I use to want to be “normal.”
I use to want to fit in with the crowd. To be accepted by all. To be liked. To be normal.
To be normal meant dressing normally, acting normally, working normally, and socially interacting normally.
Well, I didn’t wear dresses when I was kid. I liked to play in the dirt instead. I didn’t have a lot of friends because I was an introvert – I didn’t know how to be social, and often times didn’t want to be.
I couldn’t see myself in a 9-5 job – the thought just about killed my spirit. And at 44, I’m still single without children. Double whammy in this world.
BUT, and here’s the big but – I’m living my truth.
I didn’t want to live my truth for a long time. I wanted to be normal. I wanted to have the husband, the kids, the “normal” job, and the social skills to be invited to every party.
I cried at night, screaming at God, asking to be normal. “Please, can you just make me normal?”
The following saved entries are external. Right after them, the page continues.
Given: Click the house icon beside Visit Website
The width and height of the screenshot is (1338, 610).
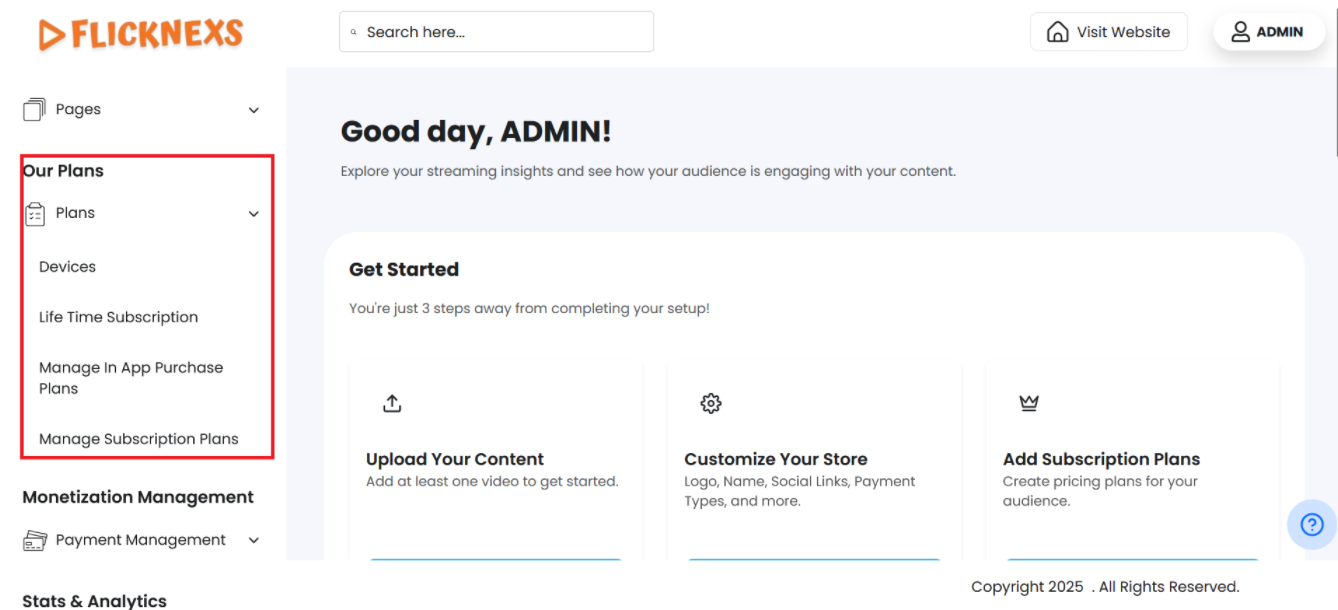Looking at the screenshot, I should (1057, 32).
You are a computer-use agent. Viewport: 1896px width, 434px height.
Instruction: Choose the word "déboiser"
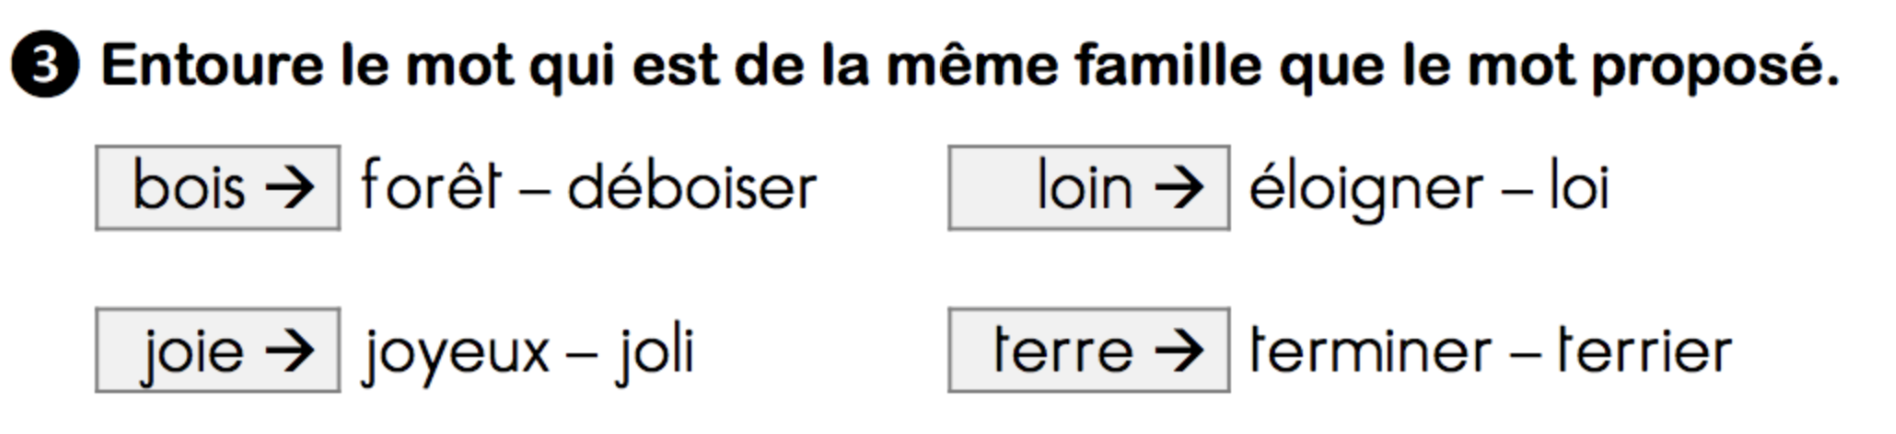tap(691, 188)
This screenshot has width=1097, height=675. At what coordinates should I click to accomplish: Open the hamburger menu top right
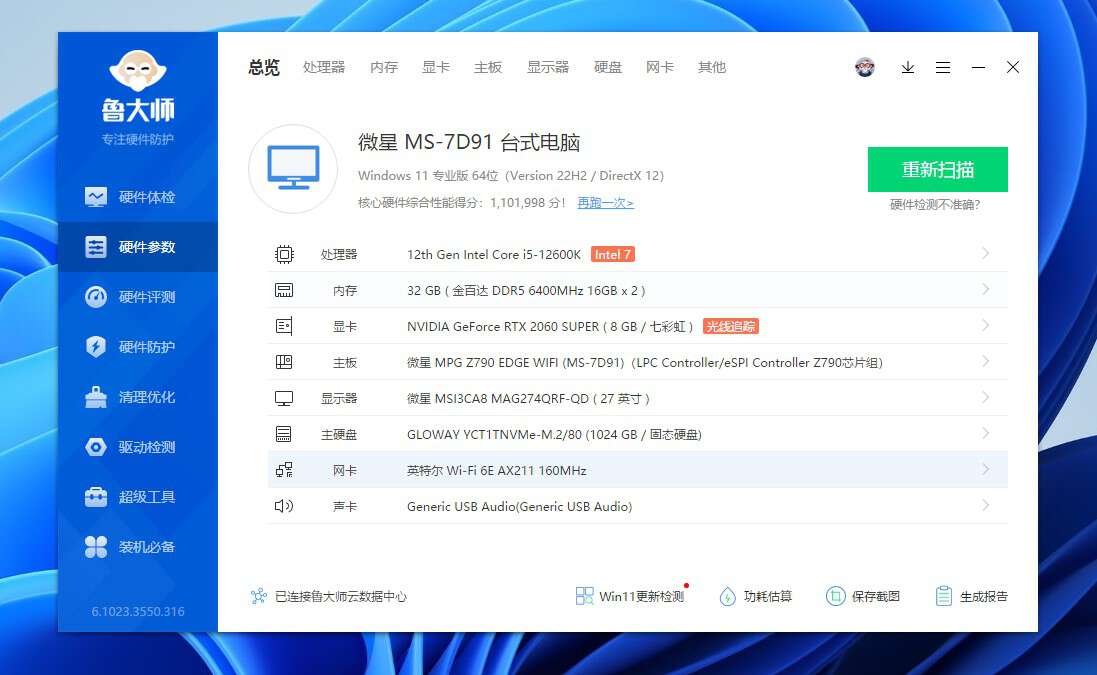tap(943, 67)
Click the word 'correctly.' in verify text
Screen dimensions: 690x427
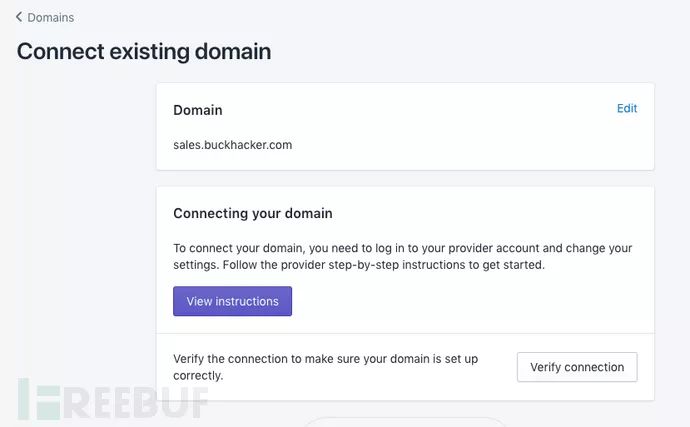click(x=198, y=376)
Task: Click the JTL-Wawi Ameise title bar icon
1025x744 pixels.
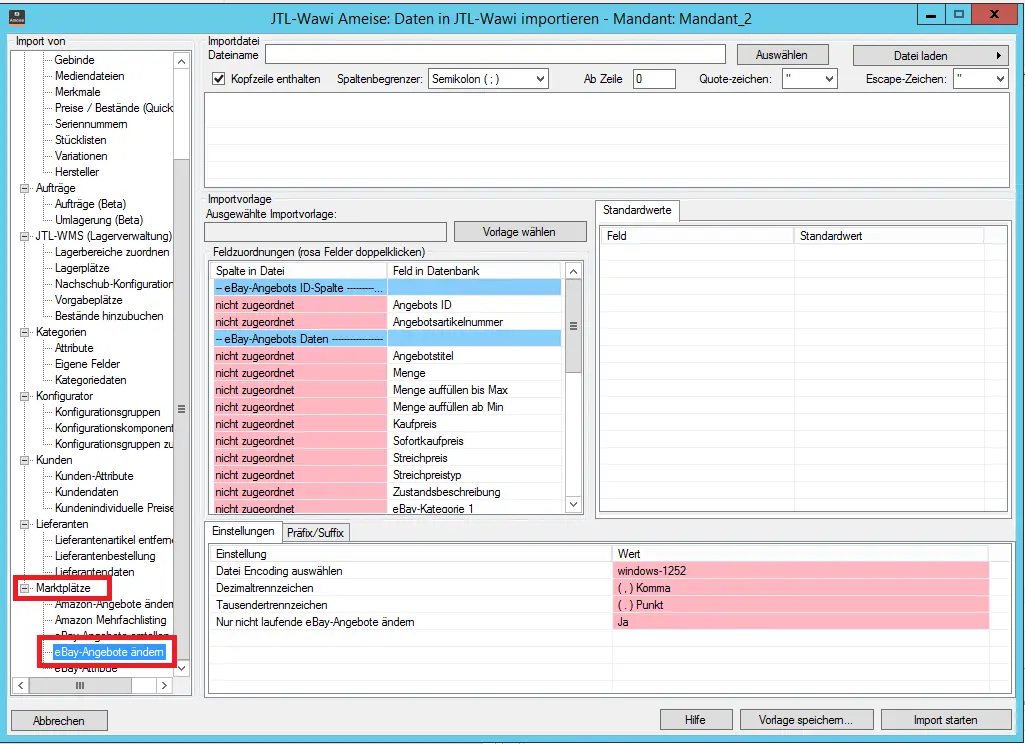Action: (x=18, y=17)
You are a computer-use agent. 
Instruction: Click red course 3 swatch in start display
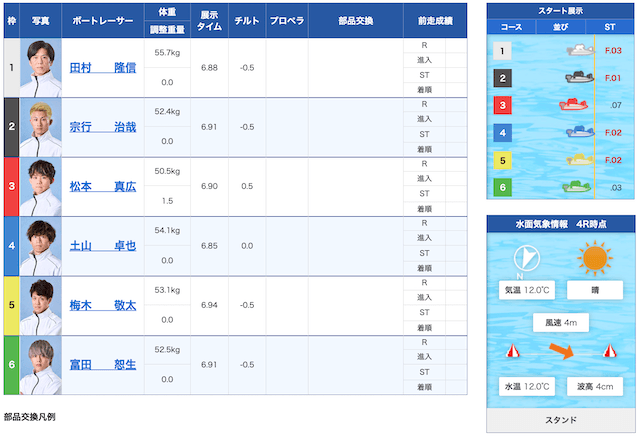[504, 104]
I even had a computer tell me I’m not normal when I had one of those computerized tests done at the career center that tells you what career you’d be good at given your interests. Guess what? The results came back, “Does not fit into any of the categories.”
Was this some kind of cosmic joke?
In the dictionary, normal equals average or conforming to a standard.
I thought, “What if I embraced not being “normal” so I can actually be myself? What if I’m outside of average? What if I’m extraordinary?”
A-ha. A light bulb went on. When I stopped trying to fit into the mold of society, I actually had the freedom to be myself. In every sense of the thought.
I could be o.k. being an introvert at a party, I could be o.k. wearing whatever I wanted to wear, I could be o.k. being single and not having children, and I could be o.k. in creating the career that really comes from my heart – not the standard or average.
What a concept!
I still work on not striving to be normal. I take a step every day in being true to myself. True to what matters to me, true to my work, true to what I value, and true to my heart. It’s not easy sometimes. I’ve noticed as I become more true to myself, there are people that feel threatened by it. That tell me I “should” be a certain way.
My business coach last year warned me of this. When I receive criticism from someone, it may knock me off my center for an hour or a day, but I come back to my truth and stand in it. As time passes, my center becomes more strong, more rooted, and unwavering.
You can be normal. It’s o.k. to be normal. But if you want to truly be yourself – and be true to yourself (it’s called Wise Action in the Buddhist teachings), then stop being normal, so you can be you.
When you are truly you, I guarantee you’ll feel happier, more at peace, more joyful, and a sense like you’re swimming WITH life instead of against it. The struggle stops.
What’s one small action you can take today that brings you outside the circle of normalcy, and into the sphere of extraordinary. How would you dance if no one was watching? Be that dancer in how you live your life. It’s never too late.